Une partie des articles publiés ici ont été présentés lors du colloque « Interactivité et formes narratives », tenu à l’ACFAS, en 2006, et organisé par Christian Vandendorpe et Bertrand Gervais.

Et voici les quatre auteurs de ce premier volet :

À la rédaction : Bertrand Gervais (à titre de responsable auprès des auteurs) et Pierre Robert.
À la mise en ligne et au traitement des fichiers : Jason Martin.


« Damn It Feels Good to Be a Gangster », narrativité et interactivité dans Grand Theft Auto : San Andreas

Samuel ARCHIBALD

Le jeu vidéo Grand Theft Auto : San Andreas représente, avec The Sims Online, l’une des tentatives les plus ambitieuses des dernières années de produire un monde virtuel autonome. Dans la peau de Carl Johnson, un jeune Afro-Américain au passé complexe, le joueur s’y trouve plongé dans un état américain fictif, composé de trois villes immenses, où il doit prendre le contrôle du monde interlope afin de résoudre le mystère entourant la mort de sa mère et de protéger les membres survivants de sa famille. Nous étudierons ici certaines tensions qui animent le jeu, en particulier celle qui s’y déploie entre narrativité et interactivité.


L’effet de présence.
De l’immédiateté de la représentation dans le cyberespace
Adam's Cam

Bertrand GERVAIS

Le mythe de la présence semble être particulièrement prégnant dans le discours sur le numérique et les nouveaux médias.
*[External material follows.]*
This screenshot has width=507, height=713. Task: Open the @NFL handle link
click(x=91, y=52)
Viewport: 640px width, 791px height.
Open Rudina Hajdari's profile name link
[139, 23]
Ce mythe est la capacité qu’aurait le numérique d’offrir des expériences vraies à ses usagers. Une expérience « vraie » est une situation où l’effet de présence de l’objet est tel qu’il en fait oublier qu’il ne s’agit que de simulacres. Ce mythe repose sur l’adéquation entre la présence et une série d’effets, ceux d’immédiateté ou de transparence, de singularité et d’interactivité. Dans cet article, je m’intéresserai à ce mythe de la présence que le numérique rend vivant. J’examinerai, dans un premier temps, de quelle façon le numérique réalise certaines promesses du mythe, lui assurant un crédit certain, et je tâcherai, dans un deuxième temps, de le déconstruire et de montrer sa part d’illusions. Pour ce faire, je pendrai comme exemple une œuvre hypermédiatique, « Adam’s Cam » de Sébastien Loghman. Cette œuvre parvient à susciter un très subtil effet de présence qui alimente le mythe sans pour autant complètement le réaliser.
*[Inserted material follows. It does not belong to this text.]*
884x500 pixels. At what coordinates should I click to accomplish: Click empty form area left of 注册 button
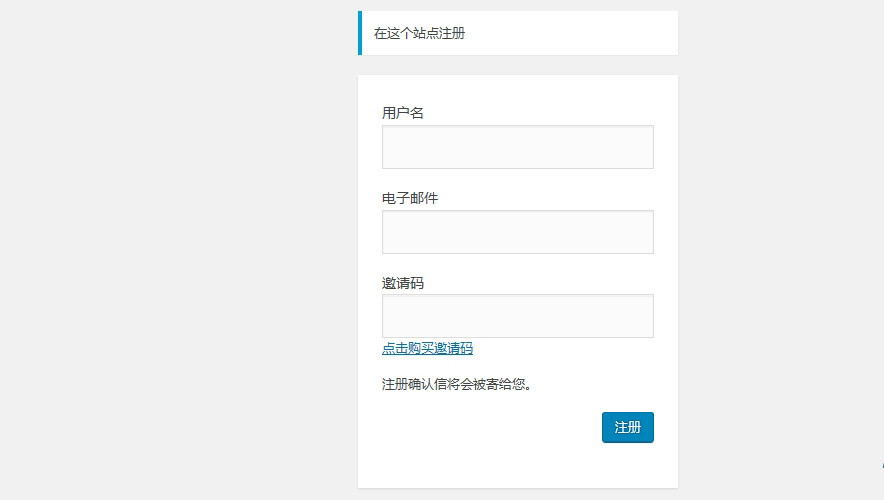point(480,427)
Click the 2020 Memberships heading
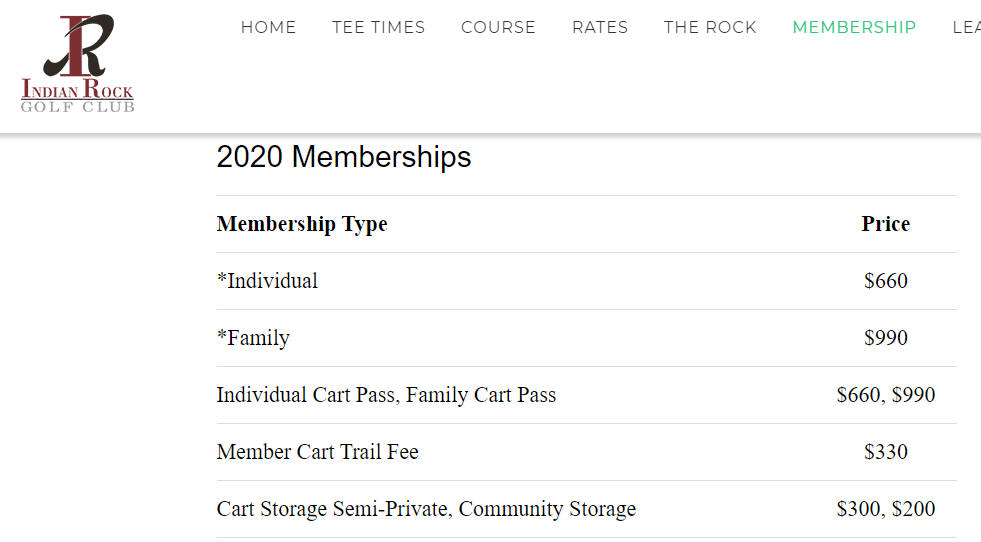 coord(343,156)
Il va y avoir de l’action : pragmatique de l’interactivité dans les jeux vidéo

Nicolas XANTHOS

Le présent article propose une réflexion pragmatique autour de ce signe qu’est l’image de jeu vidéo telle qu’elle s’affiche par exemple sur l’écran de télévision. On veut tâcher de saisir, d’une part, la manière dont le joueur le regarde – et qui est sans commune mesure avec la manière dont on regarde un film ou un tableau – ; et, d’autre part, la manière dont, en tant que signe, il est organisé de façon à montrer, en même temps qu’il représente un univers fictionnel, le type d’action attendu de la part du joueur, c’est-à-dire l’usage spécifique auquel il est destiné. On cherche ainsi à mettre en lumière dans un premier temps les conditions narratives du regard du joueur et dans un second temps la réflexivité constitutive de l’image de jeu vidéo.
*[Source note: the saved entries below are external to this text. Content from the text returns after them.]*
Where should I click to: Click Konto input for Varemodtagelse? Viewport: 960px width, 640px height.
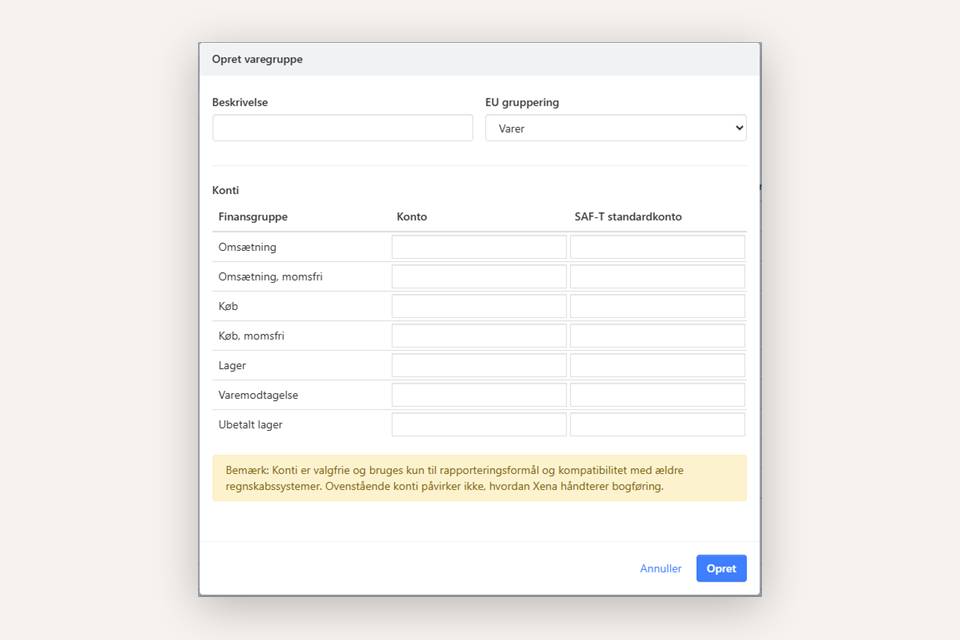click(479, 395)
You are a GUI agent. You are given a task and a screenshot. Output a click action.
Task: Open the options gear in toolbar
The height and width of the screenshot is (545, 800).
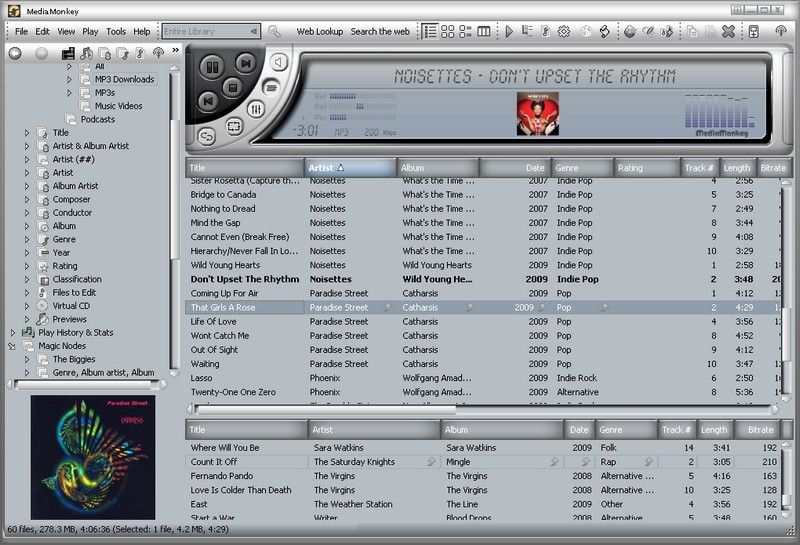(x=564, y=31)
Manipulation et fuite de la littérature hypermédiatique

Amélie PAQUET

L'adaptation cinématographique constitue une des formes récurrentes de la création d'œuvres hypermédiatiques conçues pour Internet. Dans 1=1 de Gregory Chatonsky et dans Scénario de Micheal Sellam, la reprise iconographique et narrative d'œuvres cinématographiques octroie à l'internaute des possibilités de manipulation au sein des récits. Cet apport connaît cependant des écueils puisque les adaptations se dérobent désormais à la moindre tentative de saisissement. J'analyserai de quelle manière l'insertion de la manipulation à travers le récit ne produit finalement que sa fuite et son effacement.